Within a decade of being founded, the Oxford Union was already doing its best to tear itself apart – complete with a faux-epic of the conflict written under the name Habbakukius Dunderheadius – and it’s not grown much calmer in its old age. With all the recent convulsions (never mind the constant elections), Union drama sprawls over student papers, Oxfesses, and your Instagram DMs alike. All this for, it must be said, a student society well past its glory days. No one can be blamed for throwing their hands up and complaining that the Union doesn’t matter.
Unfortunately, it does. Not nearly as much as hacks think it does, but it does. On a basic level, it’s a company with employees, a balance sheet, and, as some on Committee have recently learnt, trustees. It’s also snagged more than £300 from thousands of students, so it’s probably worth paying attention to how that’s being spent.

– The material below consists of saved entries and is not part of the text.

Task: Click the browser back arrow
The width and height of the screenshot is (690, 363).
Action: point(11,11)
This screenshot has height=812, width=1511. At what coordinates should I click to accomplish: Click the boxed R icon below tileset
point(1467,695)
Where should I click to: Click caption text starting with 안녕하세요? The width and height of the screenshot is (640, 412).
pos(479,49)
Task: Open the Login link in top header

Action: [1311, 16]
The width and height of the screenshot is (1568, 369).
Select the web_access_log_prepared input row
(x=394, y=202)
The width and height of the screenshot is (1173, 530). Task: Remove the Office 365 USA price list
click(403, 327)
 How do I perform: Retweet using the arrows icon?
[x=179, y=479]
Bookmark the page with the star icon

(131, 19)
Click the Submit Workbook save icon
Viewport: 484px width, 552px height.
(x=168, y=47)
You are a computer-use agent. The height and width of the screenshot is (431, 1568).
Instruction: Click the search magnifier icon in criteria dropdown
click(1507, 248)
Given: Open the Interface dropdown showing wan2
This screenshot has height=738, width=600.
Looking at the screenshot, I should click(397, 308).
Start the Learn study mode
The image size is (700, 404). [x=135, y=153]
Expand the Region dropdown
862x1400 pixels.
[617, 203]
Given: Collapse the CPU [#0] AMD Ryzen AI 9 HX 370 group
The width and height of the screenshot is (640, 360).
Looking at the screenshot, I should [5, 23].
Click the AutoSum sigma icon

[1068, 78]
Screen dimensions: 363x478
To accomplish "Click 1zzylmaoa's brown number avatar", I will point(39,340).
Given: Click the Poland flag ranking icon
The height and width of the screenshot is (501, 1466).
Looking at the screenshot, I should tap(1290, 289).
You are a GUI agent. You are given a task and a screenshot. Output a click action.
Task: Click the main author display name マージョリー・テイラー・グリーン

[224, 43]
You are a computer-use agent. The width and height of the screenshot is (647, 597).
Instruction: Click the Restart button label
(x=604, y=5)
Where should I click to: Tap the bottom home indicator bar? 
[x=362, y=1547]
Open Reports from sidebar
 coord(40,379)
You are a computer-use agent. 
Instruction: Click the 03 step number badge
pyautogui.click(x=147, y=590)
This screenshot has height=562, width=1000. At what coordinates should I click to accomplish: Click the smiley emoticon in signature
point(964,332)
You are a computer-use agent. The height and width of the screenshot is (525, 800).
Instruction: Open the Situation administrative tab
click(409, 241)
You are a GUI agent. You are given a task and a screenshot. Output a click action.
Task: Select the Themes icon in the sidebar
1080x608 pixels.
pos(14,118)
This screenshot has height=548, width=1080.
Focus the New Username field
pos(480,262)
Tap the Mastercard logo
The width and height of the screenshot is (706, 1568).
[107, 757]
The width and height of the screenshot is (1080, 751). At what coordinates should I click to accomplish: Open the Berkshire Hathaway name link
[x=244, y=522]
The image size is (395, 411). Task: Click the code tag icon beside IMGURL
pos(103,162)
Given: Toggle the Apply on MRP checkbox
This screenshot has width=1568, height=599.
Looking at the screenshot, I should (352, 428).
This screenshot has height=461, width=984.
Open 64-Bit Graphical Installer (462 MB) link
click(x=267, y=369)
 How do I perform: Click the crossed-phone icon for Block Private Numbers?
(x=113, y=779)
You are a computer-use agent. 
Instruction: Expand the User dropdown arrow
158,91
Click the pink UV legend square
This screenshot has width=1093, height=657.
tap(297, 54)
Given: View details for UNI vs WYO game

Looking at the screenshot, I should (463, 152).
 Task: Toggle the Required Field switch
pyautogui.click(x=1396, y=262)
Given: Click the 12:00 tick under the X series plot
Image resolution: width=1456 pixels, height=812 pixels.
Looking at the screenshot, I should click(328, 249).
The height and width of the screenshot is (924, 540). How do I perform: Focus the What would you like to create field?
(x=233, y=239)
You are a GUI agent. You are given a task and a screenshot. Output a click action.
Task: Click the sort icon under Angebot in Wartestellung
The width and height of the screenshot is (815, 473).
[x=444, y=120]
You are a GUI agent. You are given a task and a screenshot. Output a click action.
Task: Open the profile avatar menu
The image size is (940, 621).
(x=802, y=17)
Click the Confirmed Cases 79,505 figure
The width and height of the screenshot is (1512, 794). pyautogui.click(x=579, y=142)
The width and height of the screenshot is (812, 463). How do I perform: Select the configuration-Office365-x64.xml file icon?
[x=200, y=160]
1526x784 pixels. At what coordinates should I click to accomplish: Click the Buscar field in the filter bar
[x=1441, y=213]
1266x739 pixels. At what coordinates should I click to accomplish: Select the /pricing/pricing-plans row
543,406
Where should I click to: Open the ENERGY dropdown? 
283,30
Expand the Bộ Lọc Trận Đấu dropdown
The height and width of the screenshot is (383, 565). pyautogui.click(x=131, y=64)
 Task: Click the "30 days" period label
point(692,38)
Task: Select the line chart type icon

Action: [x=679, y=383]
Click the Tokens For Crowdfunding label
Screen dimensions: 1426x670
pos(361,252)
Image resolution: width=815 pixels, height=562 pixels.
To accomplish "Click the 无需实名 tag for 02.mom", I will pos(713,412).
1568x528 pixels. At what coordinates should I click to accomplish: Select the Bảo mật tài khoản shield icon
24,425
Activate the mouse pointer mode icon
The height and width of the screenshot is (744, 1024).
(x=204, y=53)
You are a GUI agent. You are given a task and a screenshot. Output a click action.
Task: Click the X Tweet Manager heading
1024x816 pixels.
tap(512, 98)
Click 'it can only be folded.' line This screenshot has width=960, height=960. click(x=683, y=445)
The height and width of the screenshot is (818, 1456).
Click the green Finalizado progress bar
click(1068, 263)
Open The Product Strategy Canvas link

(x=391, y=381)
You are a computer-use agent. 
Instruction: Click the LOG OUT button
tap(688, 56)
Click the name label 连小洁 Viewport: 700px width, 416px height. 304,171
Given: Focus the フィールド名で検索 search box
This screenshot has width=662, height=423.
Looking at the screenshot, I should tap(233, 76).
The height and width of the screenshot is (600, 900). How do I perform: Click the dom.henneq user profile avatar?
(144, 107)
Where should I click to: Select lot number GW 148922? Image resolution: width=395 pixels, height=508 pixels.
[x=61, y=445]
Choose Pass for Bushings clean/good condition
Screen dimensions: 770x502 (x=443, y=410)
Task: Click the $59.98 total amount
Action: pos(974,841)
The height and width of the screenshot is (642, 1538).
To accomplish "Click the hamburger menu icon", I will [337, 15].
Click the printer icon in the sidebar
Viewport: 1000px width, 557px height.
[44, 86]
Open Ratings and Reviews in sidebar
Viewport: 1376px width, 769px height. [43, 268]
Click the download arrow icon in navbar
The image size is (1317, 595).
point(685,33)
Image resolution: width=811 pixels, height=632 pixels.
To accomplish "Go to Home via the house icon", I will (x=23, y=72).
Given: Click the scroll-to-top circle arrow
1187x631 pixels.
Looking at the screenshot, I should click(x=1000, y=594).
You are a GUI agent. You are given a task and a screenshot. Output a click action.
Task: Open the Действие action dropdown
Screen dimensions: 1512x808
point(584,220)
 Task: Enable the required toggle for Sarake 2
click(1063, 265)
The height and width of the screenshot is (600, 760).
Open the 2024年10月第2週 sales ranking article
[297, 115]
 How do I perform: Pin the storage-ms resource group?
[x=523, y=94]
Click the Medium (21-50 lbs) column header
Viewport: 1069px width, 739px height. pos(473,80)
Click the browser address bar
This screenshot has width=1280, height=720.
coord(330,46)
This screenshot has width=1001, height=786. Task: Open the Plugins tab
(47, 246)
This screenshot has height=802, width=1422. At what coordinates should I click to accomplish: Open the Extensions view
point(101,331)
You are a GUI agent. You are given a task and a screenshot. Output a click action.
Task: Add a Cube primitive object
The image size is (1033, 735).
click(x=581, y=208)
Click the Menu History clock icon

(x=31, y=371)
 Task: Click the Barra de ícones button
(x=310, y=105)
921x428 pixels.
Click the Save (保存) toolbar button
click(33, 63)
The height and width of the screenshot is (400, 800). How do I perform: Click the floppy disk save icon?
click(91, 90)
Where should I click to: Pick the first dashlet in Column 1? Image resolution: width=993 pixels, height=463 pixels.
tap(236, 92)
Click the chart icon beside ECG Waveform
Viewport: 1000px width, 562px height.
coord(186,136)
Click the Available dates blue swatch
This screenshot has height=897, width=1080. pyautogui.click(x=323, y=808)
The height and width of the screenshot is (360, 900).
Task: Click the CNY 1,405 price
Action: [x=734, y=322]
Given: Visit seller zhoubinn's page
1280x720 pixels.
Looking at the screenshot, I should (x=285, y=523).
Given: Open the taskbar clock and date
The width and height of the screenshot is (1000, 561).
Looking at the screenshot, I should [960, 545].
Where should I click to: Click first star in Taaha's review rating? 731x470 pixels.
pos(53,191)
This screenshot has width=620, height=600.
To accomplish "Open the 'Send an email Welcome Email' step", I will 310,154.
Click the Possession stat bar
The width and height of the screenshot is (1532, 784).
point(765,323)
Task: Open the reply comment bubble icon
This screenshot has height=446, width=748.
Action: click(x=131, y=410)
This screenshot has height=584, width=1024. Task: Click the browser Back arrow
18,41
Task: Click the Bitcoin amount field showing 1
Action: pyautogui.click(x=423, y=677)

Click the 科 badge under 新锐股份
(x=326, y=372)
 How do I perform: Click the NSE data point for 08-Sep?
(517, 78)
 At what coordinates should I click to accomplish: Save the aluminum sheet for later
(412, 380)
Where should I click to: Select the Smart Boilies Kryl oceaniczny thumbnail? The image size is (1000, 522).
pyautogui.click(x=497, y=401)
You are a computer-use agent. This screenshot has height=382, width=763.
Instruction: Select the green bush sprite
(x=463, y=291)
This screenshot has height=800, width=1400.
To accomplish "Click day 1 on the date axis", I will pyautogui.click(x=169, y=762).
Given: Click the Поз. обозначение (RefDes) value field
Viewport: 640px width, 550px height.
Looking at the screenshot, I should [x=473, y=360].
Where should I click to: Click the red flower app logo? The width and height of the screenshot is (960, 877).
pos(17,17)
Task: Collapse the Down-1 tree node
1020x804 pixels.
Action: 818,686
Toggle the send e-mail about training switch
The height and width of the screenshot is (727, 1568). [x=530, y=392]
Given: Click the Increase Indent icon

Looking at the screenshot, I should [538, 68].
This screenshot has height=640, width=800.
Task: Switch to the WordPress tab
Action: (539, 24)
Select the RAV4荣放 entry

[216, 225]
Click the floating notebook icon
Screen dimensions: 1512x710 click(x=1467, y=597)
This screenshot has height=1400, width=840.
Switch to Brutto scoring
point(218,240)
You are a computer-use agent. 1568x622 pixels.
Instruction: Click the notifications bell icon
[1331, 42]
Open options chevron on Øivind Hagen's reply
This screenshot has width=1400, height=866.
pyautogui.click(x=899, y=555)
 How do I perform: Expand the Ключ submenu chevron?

The Union’s most valuable assets, though, are its prestige and history. This already gives us more reason to take notice – I care about what happens to the place that hosted the King and Country debate, that witnessed Malcolm X declare the line that we are not human beings unless we band together. But that legacy gives the current Union power, power to draw big names, and power to broadcast and legitimise others. The Union did not single-handedly make Tommy Robinson or George Galloway famous, but if it had no effect you wouldn’t see so many people protest speakers like Kathleen Stock.
If that doesn’t convince you, think selfishly. The Union is so widely known and has such cultural capital that it affects Oxford as a whole. When articles are written about it being bigoted, or posh, or full of wannabe politicians, that affects how people think of Oxford students in general. The finer details of the Union’s fiercely-guarded independence get lost – sometimes it even gets reported as the Student Union – and, given its members are almost exclusively from the University, the conflation isn’t wholly unfair. Rightly or wrongly, it affects how prospective students see the University, and how you’ll be seen by people you meet in your life, just as stories of the Bullingdon Club did and do.
Union drama might not be as cataclysmically important as hacks make it out to be, but we can’t ignore it.